Today I worked with a couple preteens in their bedrooms, helping to sort items, get rid of old toys and generally make sense of their rooms. First, we cleared through the girl's bedroom, donating about 8 trash bags of items. After that, I moved into the boy's room to help give him a plan of attack for his toys and clothes. It's always interesting to work with kids and teens because what they feel is important to keep, is not always what Mom and Dad think should be kept.
It's important to help young adults and teenagers create organized spaces for a few reasons. One, if they learn theses skills early on, they can continue to use them later in life, living on their own, working and creating successful lives. School work can become less stressful; Later on, real-life work can become easier to attack when you know where all your papers and projects are at the office. And, of course, if you're the organized roommate, life can be that much better. Plus, if the kids are more organized, the parents are less likely to yell about a mess, and stress everyone out. An organized home is a happy home.
So, how do we help our kids learn to be organized?
1) Teach them to let go of items they don't want. If a child learns that there are others who have no toys, perhaps they'll feel compelled to give away items they won't use anymore. It's also important to understand that keeping belongings just because they're from someone we love, even if we don't use or want the item, doesn't help our space become more organized. Keep sentimental items gathered in a memory box, but let other items go so someone else can love them.

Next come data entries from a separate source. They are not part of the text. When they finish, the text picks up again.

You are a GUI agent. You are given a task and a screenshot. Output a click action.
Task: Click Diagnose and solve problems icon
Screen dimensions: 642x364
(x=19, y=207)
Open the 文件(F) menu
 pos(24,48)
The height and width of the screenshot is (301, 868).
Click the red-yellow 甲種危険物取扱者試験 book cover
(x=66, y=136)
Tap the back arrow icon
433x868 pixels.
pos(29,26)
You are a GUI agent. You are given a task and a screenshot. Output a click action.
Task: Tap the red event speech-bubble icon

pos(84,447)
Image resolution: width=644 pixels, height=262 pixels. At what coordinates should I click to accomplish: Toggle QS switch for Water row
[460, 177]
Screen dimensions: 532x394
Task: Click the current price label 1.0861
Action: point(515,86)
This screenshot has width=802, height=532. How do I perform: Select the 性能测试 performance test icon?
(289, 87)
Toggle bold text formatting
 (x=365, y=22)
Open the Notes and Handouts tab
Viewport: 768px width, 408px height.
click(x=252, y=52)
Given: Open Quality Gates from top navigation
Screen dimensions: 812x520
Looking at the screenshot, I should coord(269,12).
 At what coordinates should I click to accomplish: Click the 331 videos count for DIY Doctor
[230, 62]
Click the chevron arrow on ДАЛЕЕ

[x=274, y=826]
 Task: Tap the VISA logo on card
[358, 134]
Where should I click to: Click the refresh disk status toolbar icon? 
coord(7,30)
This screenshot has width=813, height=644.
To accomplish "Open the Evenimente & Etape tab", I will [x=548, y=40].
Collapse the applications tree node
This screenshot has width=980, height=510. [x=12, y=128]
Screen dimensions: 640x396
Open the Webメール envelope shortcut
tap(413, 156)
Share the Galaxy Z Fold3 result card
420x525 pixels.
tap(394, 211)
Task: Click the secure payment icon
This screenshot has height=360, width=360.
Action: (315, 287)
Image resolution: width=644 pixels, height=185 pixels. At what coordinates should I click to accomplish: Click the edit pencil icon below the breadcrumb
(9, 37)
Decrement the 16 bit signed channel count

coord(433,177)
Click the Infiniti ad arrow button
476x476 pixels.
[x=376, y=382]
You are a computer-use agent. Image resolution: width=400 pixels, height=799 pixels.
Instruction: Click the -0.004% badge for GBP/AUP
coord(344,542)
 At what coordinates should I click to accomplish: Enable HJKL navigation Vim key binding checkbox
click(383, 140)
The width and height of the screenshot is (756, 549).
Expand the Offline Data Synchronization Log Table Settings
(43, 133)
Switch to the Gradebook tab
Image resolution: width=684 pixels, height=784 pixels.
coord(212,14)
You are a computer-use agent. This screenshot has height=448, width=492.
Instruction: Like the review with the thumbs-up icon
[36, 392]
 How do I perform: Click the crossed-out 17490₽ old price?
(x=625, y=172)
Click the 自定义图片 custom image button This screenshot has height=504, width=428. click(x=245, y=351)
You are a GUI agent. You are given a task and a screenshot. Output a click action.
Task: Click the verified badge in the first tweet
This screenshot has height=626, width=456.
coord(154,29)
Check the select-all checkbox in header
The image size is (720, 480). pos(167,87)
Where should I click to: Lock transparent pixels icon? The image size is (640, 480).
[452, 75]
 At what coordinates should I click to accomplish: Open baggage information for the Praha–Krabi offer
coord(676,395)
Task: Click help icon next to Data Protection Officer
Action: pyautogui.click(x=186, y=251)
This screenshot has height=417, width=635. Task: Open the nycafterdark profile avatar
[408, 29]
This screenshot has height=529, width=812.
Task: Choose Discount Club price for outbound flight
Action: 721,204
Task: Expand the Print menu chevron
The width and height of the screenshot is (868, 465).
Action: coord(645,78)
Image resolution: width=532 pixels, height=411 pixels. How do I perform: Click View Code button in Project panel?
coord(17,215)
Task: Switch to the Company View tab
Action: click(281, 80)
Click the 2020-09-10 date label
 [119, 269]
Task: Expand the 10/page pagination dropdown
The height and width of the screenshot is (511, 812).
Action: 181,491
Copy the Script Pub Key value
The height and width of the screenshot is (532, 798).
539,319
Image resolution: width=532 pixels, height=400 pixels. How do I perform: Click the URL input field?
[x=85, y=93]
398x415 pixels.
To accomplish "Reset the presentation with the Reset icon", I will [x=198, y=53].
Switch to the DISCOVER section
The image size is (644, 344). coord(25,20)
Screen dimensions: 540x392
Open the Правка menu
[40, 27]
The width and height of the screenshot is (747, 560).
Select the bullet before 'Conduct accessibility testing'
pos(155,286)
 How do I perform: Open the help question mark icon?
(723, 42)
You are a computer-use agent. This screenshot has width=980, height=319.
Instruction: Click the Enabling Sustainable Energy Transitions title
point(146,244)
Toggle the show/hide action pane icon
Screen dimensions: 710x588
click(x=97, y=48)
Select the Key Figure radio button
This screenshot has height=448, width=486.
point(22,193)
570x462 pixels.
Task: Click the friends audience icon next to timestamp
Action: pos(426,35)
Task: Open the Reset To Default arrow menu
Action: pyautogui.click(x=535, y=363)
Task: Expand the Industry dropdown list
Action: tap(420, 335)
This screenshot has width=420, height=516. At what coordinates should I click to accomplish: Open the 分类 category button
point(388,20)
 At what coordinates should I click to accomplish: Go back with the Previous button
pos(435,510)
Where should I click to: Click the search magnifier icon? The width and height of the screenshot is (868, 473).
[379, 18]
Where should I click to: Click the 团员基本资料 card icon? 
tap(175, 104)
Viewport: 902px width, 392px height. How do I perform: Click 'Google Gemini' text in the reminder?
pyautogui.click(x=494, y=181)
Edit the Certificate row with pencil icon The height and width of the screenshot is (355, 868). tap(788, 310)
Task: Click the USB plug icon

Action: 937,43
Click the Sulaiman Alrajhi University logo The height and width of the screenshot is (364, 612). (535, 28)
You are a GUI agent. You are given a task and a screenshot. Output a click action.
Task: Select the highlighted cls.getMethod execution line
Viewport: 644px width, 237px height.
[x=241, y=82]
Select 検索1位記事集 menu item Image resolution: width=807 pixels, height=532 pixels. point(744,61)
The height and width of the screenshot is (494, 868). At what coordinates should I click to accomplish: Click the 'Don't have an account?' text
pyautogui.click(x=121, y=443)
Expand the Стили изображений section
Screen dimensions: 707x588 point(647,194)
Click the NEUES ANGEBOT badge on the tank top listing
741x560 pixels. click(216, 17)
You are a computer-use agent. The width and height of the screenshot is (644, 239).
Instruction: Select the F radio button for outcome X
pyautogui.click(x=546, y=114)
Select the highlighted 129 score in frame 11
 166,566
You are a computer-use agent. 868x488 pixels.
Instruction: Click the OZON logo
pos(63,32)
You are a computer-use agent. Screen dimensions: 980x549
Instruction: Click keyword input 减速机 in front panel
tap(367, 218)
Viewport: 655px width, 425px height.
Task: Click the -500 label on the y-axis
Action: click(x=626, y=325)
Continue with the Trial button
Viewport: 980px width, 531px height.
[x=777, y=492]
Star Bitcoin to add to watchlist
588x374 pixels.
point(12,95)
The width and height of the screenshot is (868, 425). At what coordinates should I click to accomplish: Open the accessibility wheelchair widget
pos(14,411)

2) Break it down into chunks. Instead of saying, "Clean your room!" we can try tasks like "Clean off your desk." Or, "See what you can get done in the next 15 minutes." Breaking an overwhelming project down into smaller pieces is easier for everyone to wrap their head around.
3) Make it easy to put things away. Make sure smaller hands and shorter legs can reach what they need to, but not items they shouldn't. Also, make sure homes make sense to each child. They are more likely to remember where to put items away and keep up with the system.
4) If they're involved, they're more invested in keeping it just so. Most of the time, if anyone has contributed to a project, they are more interested in seeing it through the end, and making sure it's done well. Kids are no different. Involve them as much as possible in creating an organized room, so they are compelled to keep it how they want. Something earned is sweeter than something given.
5) Create a lifestyle that allows you to do the things you want to do, not just the things you have to do. Isn't this the goal of everyone? There are always going to be things we have to do. But, we are always looking for more time to do things we want to do. If kids are able to do this at an early age, you're much more likely to make a priority later in life, as well.